腹腔鏡微創(chuàng)手術(shù)的最突出優(yōu)勢是創(chuàng)傷小,患者恢復(fù)快。但往往也會帶來切口部位、氣腹導(dǎo)致的局部和全身改變以及內(nèi)臟創(chuàng)面等部位的疼痛,由于腹腔鏡手術(shù)后疼痛涉及多種機(jī)制,因此考慮采用多模式鎮(zhèn)痛能更為有效地緩解術(shù)后疼痛。本研究觀察發(fā)現(xiàn),B組在各時間點的VAS評分顯示切口局部局麻藥浸潤僅能緩解患者切口痛,但不能完全緩解患者其它疼痛,尤其是肩痛。切口局部羅哌卡因浸潤能緩解患者切口痛,一方面是羅哌卡因的脂溶性較低,對髓鞘的穿透力較差,因此低濃度時也會產(chǎn)生較明顯的差異性阻滯;另一方面是建立氣腹前切口局部羅哌卡因浸潤的效果更好。而誘導(dǎo)前聯(lián)合應(yīng)用靜脈注射地佐辛或用肺復(fù)張手法可降低患者各時間點的VAS評分,說明鎮(zhèn)痛策略聯(lián)合應(yīng)用能顯著改善術(shù)后疼痛,但兩種作用機(jī)制則完全不同,A組的VAS評分減小,可能是地佐辛超前應(yīng)用的原因。地佐辛作為苯嗎啡烷類衍生物,是一種混合型阿片受體激動-拮抗劑,其激動κ受體,鎮(zhèn)痛作用強(qiáng),同時具有良好的鎮(zhèn)靜作用且不易產(chǎn)生耐受性,鎮(zhèn)痛效價約為嗎啡的5倍;而其對μ受體的部分拮抗作用,則能減輕對呼吸的抑制作用。A組地佐辛的應(yīng)用可能是通過激動脊髓組織神經(jīng)元細(xì)胞膜上κ受體產(chǎn)生脊髓水平的鎮(zhèn)痛,減輕傷害性刺激導(dǎo)致外周和中樞敏化,起到超前鎮(zhèn)痛效果。對于C組VAS評分的減小,是由于腹腔鏡手術(shù)術(shù)后CO2氣腹充氣刺激腹膜,引起肩部放射痛及術(shù)后惡心、嘔吐等并發(fā)癥;而C組中肺復(fù)張手法放氣腹使得腹腔內(nèi)殘余氣體減少,使得腔鏡手術(shù)后疼痛減半,其效果可持續(xù)至術(shù)后48h,同時術(shù)后惡心嘔吐也隨之減少。D組VAS評分則更充分反映出了三種鎮(zhèn)痛的獨自優(yōu)勢,而聯(lián)合鎮(zhèn)痛策略對術(shù)后腹部切口疼痛程度和肩痛程度減輕更有效,其相關(guān)不良反應(yīng)發(fā)生率的減少也體現(xiàn)了多模式鎮(zhèn)痛的優(yōu)勢。

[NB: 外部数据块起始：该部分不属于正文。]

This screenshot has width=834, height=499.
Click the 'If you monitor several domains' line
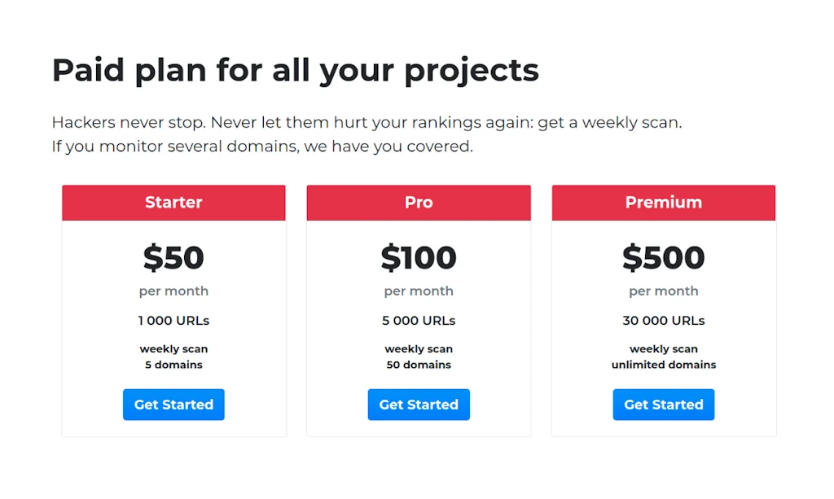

針對腹腔鏡手術(shù)后疼痛的多源性,多模式鎮(zhèn)痛能為患者帶來更佳的鎮(zhèn)痛效果。本研究觀察發(fā)現(xiàn),通過局部羅哌卡因浸潤配合地佐辛與肺復(fù)張手法可以對術(shù)后疼痛帶來良好的鎮(zhèn)痛效果,且相關(guān)不良反應(yīng)得到明顯減少,因此建議可將其作為異位妊娠術(shù)后鎮(zhèn)痛模式的首要選擇。